Directive 1:
Reproduce, word for word, the part of the interview on surveillance that begins at the words "C.P.: Yes. That's" and stops after "to police ourselves.".

Text segment:
S.W.: And I think you mention in the book, too, that the labor movement was frightened about a national ID. They liked the Social Security Act but they felt that the social security number would give the government a way to track labor organizers and militants and then do something about them.
C.P.: Exactly. They had that fear because one of the earliest uses of photography and fingerprinting was to facilitate blacklisting. So what happened was that the banking industry just said, very publicly: Look, no one gets services unless they give us their social security number. And of course we are all free to not have bank accounts and to not participate --
S.W.: We just can't function, though, without them --
C.P.: We're politically free but materially bound.
S.W.: In one of the themes of your book, you start out with this horrendous description of the public execution, which makes your blood crawl. Then you talk about torture in different ways, but I think the implication is that surveillance gets rid of the need for torture. Is that right?
C.P.: Yes. That's really a discussion of Foucault that I open with -- a short, hopefully lucid discussion -- because his ideas are very useful in understanding how surveillance works. Basically, it's about getting us to police ourselves.
He discusses this shift, in his book Discipline and Punish, from public execution which was about terrorizing the body, to this new regime of control that was about imprisoning people, observing them, and subjecting them to subtle forms of discipline that look more humane but are actually just more effective because what they do is they get the errants to control themselves and transform themselves.

Material provided:

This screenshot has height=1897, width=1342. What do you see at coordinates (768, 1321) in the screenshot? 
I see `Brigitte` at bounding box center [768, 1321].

---

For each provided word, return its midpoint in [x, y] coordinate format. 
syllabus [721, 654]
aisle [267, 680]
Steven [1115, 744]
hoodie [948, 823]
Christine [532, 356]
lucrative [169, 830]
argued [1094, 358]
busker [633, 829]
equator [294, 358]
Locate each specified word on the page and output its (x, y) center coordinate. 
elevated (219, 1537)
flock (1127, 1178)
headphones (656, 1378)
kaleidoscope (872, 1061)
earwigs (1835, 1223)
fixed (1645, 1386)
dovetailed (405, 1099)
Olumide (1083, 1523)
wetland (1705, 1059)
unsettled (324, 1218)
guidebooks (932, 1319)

Directive 2:
Extract every line of the records that contains the string "center".

Written response 1:
C.P.: Yes. That's really a discussion of Foucault that I open with -- a short, hopefully lucid discussion -- because his ideas are very useful in understanding how surveillance works. Basically, it's about getting us to police ourselves.

Written response 2:
I see `Brigitte` at bounding box center [768, 1321].
Locate each specified word on the page and output its (x, y) center coordinate. 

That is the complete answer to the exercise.